[Date Prev][Date Next][Thread Prev][Thread Next][Date Index][Thread Index]

st: RE: more questions about changing the distribution

From   "Lachenbruch, Peter" <>
To   <>
Subject   st: RE: more questions about changing the distribution
Date   Tue, 18 Nov 2008 14:25:22 -0800

I am confused about the intent of this message.  Forcing the distribution to be bimodal seems to be a consequence of the distribution.  Do you want a mixture of distributions?  I suspect I'm reacting to wording not exactly what I'm used to.  You seem to have a mixture of distributions.  Do you want to estimate the mixing parameter and the means and variances of the components? 
Or is there something else here that I'm missing?


Peter A. Lachenbruch
Department of Public Health
Oregon State University
Corvallis, OR 97330
Phone: 541-737-3832
FAX: 541-737-4001

-----Original Message-----
From: [] On Behalf Of Linn Renée Naper
Sent: Tuesday, November 18, 2008 7:37 AM
Subject: st: more questions about changing the distribution

As some of you probably already noticed, I am working on a 
distribution of prices trying to force the distribution 
into being bimodal (two price peaks instead of one).

Well, below is the codes I've been using so far. 

	sum mip 
	ret list

	gen u = (mip - `r(mean)')/`r(sd)' 
	local p = -.3

	local sd1 `r(sd)'
	local sd2 0.9*`r(sd)'

	local mu1 `r(mean)'
	local mu2 1.1*`r(mean)'

	gen e = u * cond(u < `p', `sd1', `sd2') + cond(u < `p', `mu1', `mu2')

Mip is the original price, and I am using this distribution 
to generate a standardized variable u, which I then transform 
into a new variable with a bimodal distribution.

My problem is that when imposing different means and sd for 
the new distribution I very quickly seem to end up with a 
"gap" in the distribution (intervals where no prices lie, obviously 
Related to the defined p).
I want some distance between the two peaks (the two means defined). 
In the example below I reduce sd2 with
10 percent and increases the mean2 by only 10 percent.
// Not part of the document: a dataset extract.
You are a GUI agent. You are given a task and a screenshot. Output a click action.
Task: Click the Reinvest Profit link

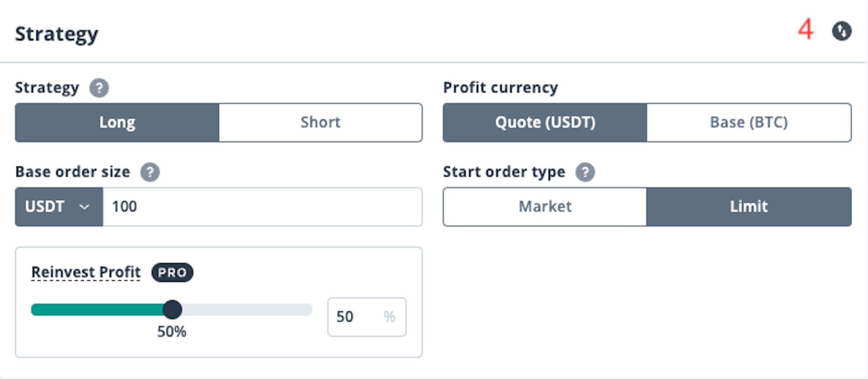click(x=86, y=272)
Increasing
the mean by more results in a larger gap.

Here p=-0.3, which is equal to the p25 in the generated u. (meaning I want
25 percent of the sample to vary around the lower peak, this can
of course be changed as well). 

I think maybe what I need is to impose a third condition for the
Observations for example between p25 and p50 to avoid having 
the gap. 
By looking at the codes, can anyone see how this is possible?
Or, maybe there is a better way to all this?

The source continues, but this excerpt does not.